Oktober 28, 2020

Pemprov Papua Perpanjang Penutupan Bandara dan Pelabuhan karena Kasus Virus Corona Meningkat

kabarmandala.com — Pemerintah Provinsi (Pemprov) Papua memperpanjang penutupan akses masuk dan keluar arus lalu lintas manusia, di bandara dan pelabuhan hingga 6 Mei 2020. Hal tersebut dilakukan karena jumlah kasus positif Covid-19 terus meningkat di Papua.

“Kita akan lanjut efektif (tutup bandara dan pelabuhan) dari 24 April sampai 6 Mei. Ini karena kasus di Papua terus meningkat, hari ini sudah 124 kasus, itu sudah nomor enam se-Indonesia,” ujar Wakil Gubernur Papua Klemen Tinal, usai Rapat Forkompinda Papua, di Jayapura, Rabu (22/4/2020).

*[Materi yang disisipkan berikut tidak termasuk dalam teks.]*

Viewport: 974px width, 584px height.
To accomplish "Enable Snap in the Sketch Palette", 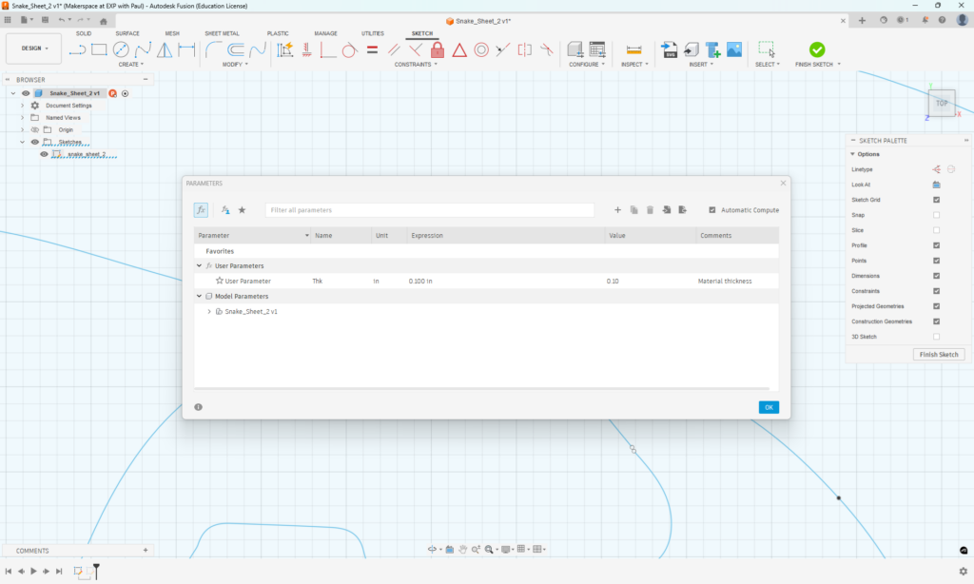I will click(936, 214).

Penutupan bandara dan pelabuhan sebelumnya ditetapkan hingga 23 April 2020. Klemen menjelaskan, tujuan dari penutupan tersebut, agar Satgas Covid-19 Papua bisa fokus menangani pandemi Corona. Dengan menutup akses masuk, maka tidak ada potensi penularan baru atau kasus impor Virus Corona.

“Supaya benar-benar Mei awal kurva (kasus Corona) itu menurun. Itu perhitungan internasional, tetapi di Papua baru mulai pada Maret,” kata Klemen. Ia juga menekankan, pemerintah kabupaten/kota yang ada di Papua harus konsisten mengikuti kesepakatan bersama dan tidak membuka akses bandara dan pelabuhan seperti yang dilakukan Pemkab Mimika.

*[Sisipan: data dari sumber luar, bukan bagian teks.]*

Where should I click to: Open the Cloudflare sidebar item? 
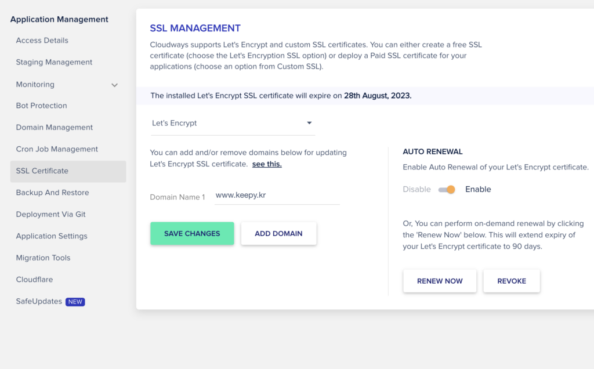[34, 280]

Klemen mengingatkan, saat ini segala hal yang menyangkut pananganan pandemi Virus Corona, kebijakannya ada di tingkat provinsi. “Ini bukan bencana kabupaten, ini bencana nasional, artinya kebijakan ada di tingkat provinsi,” kata dia. Untuk status, saat ini Papua masih mentapkan tanggap darurat penanganan Virus Corona.

Dengan status tersebut, Pemprov Papua menerapkan pembatasan sosial dan membatasi aktivitas masyarakat mulai pukul 06.00 hingga 14.00 WIT. Klemen juga mengingatkan pemerintah kabupaten/kota untuk segera melakukan realokasi dan refocusing APBD untuk penanganan Corona. “Untuk masalah budget seharusnya tidak ada yang mengeluh, karena itu (APBD) ada untuk masyarakat,” kata Klemen.